Remina
Production-grade memory infrastructure for AI systems.
Remina provides battle-tested algorithms for memory management with full infrastructure flexibility. Think of it as SQLAlchemy for AI memory — the core logic is handled for you, while storage backends, vector databases, and embedding models remain fully pluggable.
The Problem
AI applications without persistent memory face compounding technical debt:
- Lost context — Conversations reset, users repeat themselves, personalization degrades
- Vendor lock-in — Existing solutions force specific infrastructure choices
- Scaling limitations — Naive approaches fail under production memory volumes
- Memory quality — No intelligent consolidation, deduplication, or relevance scoring
Remina addresses these at the infrastructure layer with a pluggable architecture and sophisticated memory algorithms.
Architecture
┌─────────────────────────────────────────────────────────────┐
│ Remina Memory │
├─────────────────────────────────────────────────────────────┤
│ ┌─────────────────────────────────────────────────────────┐│
│ │ Core Algorithms ││
│ │ • Importance Scoring • Fact Extraction ││
│ │ • Hybrid Retrieval • Deduplication ││
│ └─────────────────────────────────────────────────────────┘│
│ │
│ ┌───────────┐ ┌───────────────┐ ┌───────────────────┐ │
│ │ L1 Cache │ │ L2 Storage │ │ Vector Store │ │
│ │ (Redis) │ │ (Pluggable) │ │ (Pluggable) │ │
│ │ FIXED │ │ │ │ │ │
│ └───────────┘ └───────────────┘ └───────────────────┘ │
│ │
│ ┌─────────────────────────────────────────────────────────┐│
│ │ Embedding + LLM Providers ││
│ │ (Pluggable) ││
│ └─────────────────────────────────────────────────────────┘│
└─────────────────────────────────────────────────────────────┘Capabilities
- Pluggable Architecture — Swap storage, vector DB, embeddings, and LLM providers independently
- Two-Tier Caching — Redis L1 for hot-path access, pluggable L2 for persistence
- Hybrid Retrieval — Combines vector similarity, temporal decay, and importance weighting
- Automatic Extraction — LLM-powered fact extraction from conversations
- Deduplication — Similarity-based duplicate prevention
- Importance Scoring — Relevance ranking based on recency, frequency, and base importance
Usage
from remina import Memory
# Initialize with defaults (SQLite + Chroma + OpenAI)
memory = Memory()
# Extract and store facts from text
result = memory.add(
messages="I'm John. I work as a software engineer at Google.",
user_id="user_123"
)
# Extracts: ["Name is John", "Works as a software engineer at Google"]
# Semantic search
results = memory.search(
query="What is the user's profession?",
user_id="user_123"
)
# Retrieve all memories
all_memories = memory.get_all(user_id="user_123")Supported Providers
| Category | Providers |
|---|---|
| Storage (L2) | SQLite, PostgreSQL, MongoDB |
| Vector Stores | Chroma, Pinecone, Qdrant, pgvector |
| Embeddings | OpenAI, Gemini, Cohere, Ollama, HuggingFace |
| LLMs | OpenAI, Gemini, Anthropic, Ollama |
License
Apache 2.0 — Free for commercial and personal use.

(Stored data)
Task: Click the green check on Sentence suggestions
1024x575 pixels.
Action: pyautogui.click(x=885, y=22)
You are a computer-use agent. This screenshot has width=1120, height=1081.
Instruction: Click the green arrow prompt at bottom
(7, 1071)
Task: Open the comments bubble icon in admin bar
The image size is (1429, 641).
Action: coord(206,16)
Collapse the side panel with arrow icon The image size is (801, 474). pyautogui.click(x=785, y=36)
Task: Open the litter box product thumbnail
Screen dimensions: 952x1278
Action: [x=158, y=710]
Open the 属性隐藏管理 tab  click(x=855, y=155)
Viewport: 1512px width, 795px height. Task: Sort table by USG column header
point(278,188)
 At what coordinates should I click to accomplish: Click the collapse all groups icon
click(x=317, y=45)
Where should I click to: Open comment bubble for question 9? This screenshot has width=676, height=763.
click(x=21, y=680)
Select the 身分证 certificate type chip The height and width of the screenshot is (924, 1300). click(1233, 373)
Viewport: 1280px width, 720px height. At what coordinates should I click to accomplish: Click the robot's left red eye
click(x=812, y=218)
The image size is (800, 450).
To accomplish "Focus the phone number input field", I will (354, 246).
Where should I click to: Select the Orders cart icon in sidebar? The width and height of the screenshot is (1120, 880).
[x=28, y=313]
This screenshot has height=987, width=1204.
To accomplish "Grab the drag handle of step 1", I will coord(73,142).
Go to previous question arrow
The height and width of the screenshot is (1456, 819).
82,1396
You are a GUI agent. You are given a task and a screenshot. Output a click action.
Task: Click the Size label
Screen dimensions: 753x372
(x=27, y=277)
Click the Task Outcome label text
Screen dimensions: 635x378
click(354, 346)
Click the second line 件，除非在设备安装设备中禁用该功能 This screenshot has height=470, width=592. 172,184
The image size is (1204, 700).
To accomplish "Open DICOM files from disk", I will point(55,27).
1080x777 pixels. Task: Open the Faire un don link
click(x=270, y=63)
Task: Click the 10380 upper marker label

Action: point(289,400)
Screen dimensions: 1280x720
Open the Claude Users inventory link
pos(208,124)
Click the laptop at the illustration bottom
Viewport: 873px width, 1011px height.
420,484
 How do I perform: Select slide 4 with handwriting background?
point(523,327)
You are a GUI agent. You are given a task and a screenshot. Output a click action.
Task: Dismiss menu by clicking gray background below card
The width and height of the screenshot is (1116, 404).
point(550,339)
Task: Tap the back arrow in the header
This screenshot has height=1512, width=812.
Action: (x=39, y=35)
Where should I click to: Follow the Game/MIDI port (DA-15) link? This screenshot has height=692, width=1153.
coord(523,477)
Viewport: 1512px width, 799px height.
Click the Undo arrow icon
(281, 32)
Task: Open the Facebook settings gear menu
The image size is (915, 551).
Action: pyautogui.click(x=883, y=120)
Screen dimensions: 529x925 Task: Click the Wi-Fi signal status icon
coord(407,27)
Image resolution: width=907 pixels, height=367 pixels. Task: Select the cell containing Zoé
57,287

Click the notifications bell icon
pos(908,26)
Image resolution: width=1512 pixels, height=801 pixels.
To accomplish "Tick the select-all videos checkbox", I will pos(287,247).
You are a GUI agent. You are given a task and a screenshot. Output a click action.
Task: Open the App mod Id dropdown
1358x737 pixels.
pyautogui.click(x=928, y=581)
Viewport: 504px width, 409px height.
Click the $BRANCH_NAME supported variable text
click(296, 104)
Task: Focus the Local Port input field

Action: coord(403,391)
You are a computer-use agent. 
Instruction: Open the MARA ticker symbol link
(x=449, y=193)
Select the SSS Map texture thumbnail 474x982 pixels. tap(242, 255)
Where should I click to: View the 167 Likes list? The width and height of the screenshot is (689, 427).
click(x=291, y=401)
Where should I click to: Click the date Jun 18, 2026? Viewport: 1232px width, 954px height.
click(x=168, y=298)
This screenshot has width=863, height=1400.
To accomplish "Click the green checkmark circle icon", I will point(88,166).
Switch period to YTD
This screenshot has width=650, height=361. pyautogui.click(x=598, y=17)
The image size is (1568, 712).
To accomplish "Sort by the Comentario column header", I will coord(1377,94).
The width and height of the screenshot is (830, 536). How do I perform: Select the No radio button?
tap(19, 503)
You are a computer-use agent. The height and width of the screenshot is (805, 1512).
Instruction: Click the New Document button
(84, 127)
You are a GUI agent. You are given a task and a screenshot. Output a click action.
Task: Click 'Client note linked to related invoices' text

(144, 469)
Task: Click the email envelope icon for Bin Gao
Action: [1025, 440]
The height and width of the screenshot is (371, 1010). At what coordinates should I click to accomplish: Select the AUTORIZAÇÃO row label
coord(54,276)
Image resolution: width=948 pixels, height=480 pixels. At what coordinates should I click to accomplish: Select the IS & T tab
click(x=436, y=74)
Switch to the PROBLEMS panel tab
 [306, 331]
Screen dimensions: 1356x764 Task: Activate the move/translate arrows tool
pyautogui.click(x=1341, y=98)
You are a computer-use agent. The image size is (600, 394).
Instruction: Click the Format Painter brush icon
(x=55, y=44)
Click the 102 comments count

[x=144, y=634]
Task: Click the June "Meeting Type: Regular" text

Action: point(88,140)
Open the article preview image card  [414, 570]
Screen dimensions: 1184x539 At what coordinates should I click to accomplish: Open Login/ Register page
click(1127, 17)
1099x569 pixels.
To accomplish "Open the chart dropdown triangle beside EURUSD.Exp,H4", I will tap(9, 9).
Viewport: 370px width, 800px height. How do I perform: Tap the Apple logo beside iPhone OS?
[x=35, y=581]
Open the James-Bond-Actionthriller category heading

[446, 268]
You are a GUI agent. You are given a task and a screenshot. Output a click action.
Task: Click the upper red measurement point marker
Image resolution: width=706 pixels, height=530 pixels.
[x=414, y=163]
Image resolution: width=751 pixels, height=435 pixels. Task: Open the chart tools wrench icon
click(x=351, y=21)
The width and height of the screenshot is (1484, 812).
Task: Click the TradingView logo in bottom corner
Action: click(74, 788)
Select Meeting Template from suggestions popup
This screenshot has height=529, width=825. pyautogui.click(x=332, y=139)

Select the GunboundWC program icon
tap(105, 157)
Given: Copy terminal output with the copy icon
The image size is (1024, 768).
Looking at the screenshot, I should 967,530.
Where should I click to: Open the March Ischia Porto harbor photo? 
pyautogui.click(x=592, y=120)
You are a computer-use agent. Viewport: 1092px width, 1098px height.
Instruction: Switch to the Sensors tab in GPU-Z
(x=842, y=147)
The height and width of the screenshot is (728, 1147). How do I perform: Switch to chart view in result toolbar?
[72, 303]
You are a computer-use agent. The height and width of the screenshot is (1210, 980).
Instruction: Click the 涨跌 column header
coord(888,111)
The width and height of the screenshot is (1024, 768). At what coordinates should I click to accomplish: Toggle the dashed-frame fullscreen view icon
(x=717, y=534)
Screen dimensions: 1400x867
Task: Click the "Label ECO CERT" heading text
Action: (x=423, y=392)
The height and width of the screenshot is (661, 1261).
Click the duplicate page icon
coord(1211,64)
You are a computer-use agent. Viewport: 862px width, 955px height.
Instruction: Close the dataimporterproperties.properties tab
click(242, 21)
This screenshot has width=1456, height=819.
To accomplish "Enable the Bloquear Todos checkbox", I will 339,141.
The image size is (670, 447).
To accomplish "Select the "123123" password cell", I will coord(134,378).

- **REQUIRED TASKS**:
(A) In the Remina page, which three defaults does Memory() use when it's created with no settings?
(B) List every vector store that the Remina page names as supported.

- **RESPONSES TO THE EXERCISE**:
(A) SQLite, Chroma, and OpenAI.

(B) Chroma, Pinecone, Qdrant, pgvector